Your goal: Please reproduce the data exactly and omit the pictures.
─── Input material
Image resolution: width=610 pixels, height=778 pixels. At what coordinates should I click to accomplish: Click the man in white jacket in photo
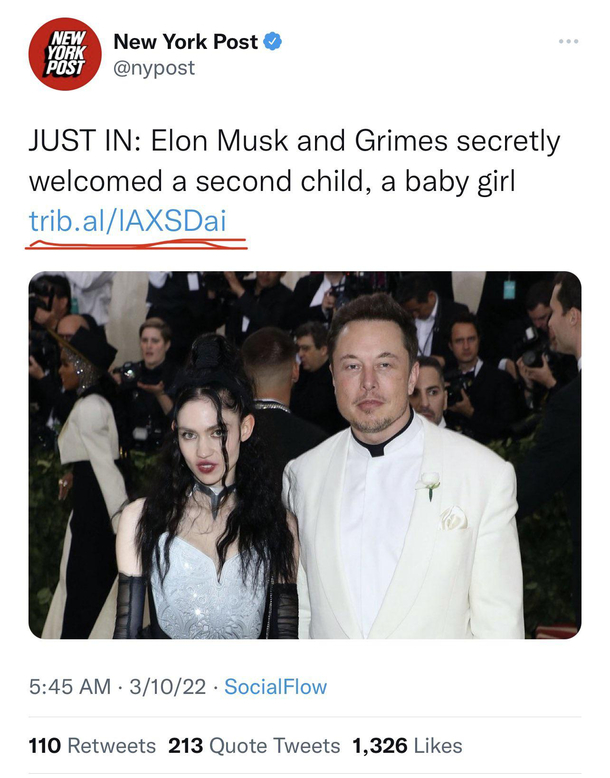pos(400,480)
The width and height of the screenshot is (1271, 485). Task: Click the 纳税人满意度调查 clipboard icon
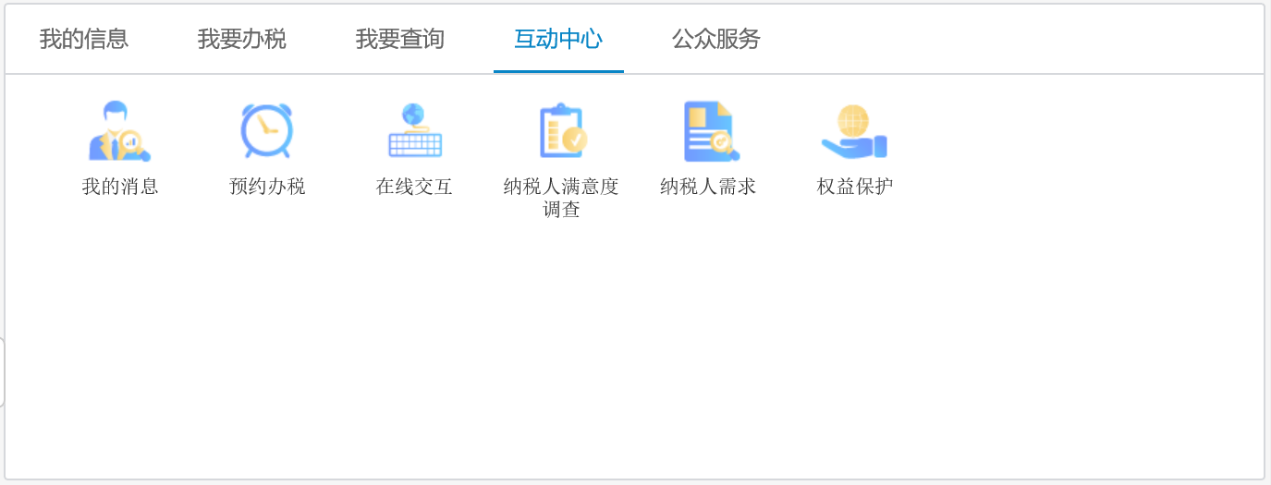(561, 132)
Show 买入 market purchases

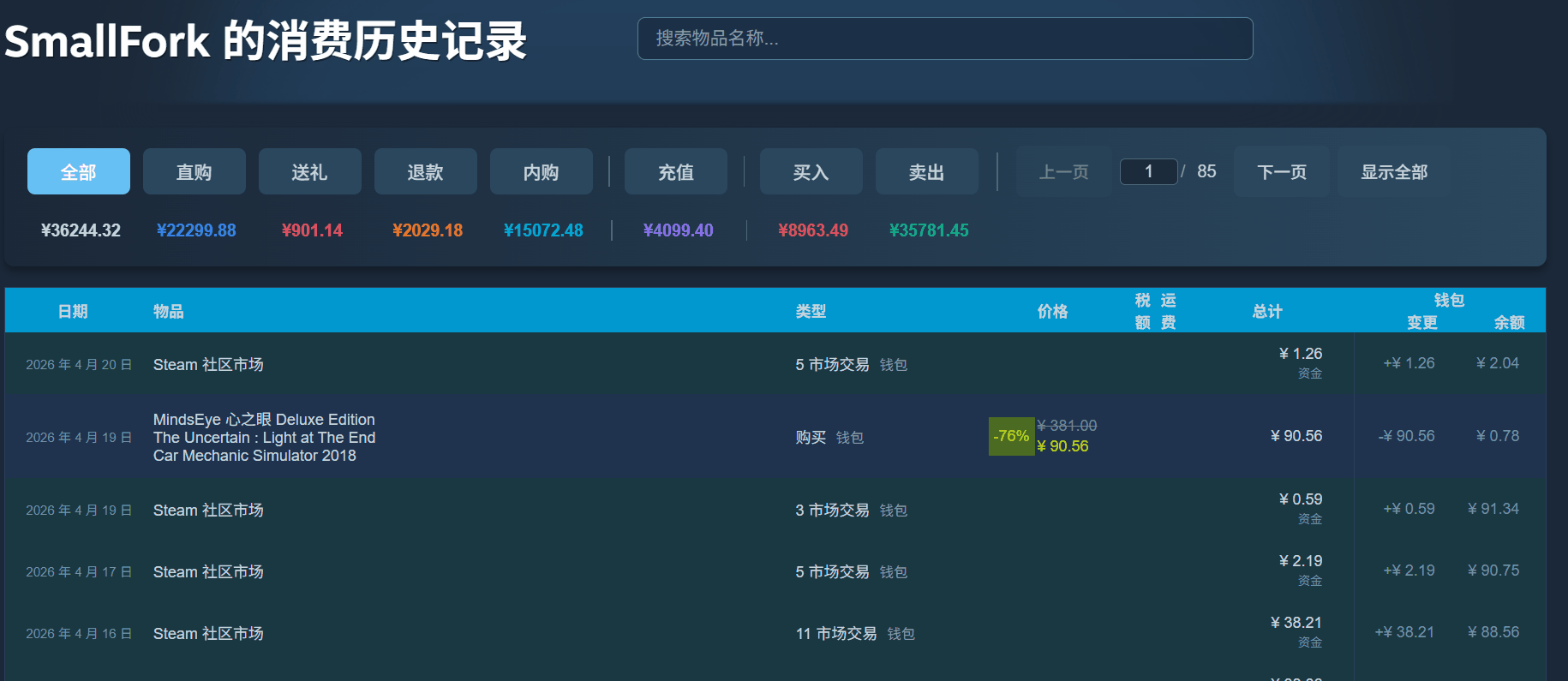pyautogui.click(x=811, y=172)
──────
Answer for the task:
Image resolution: width=610 pixels, height=778 pixels. At what coordinates should I click to accomplish: Click the man in white jacket in photo
pos(400,480)
The width and height of the screenshot is (1271, 485). Task: Click the 纳税人满意度调查 clipboard icon
(561, 132)
Show 买入 market purchases

pyautogui.click(x=811, y=172)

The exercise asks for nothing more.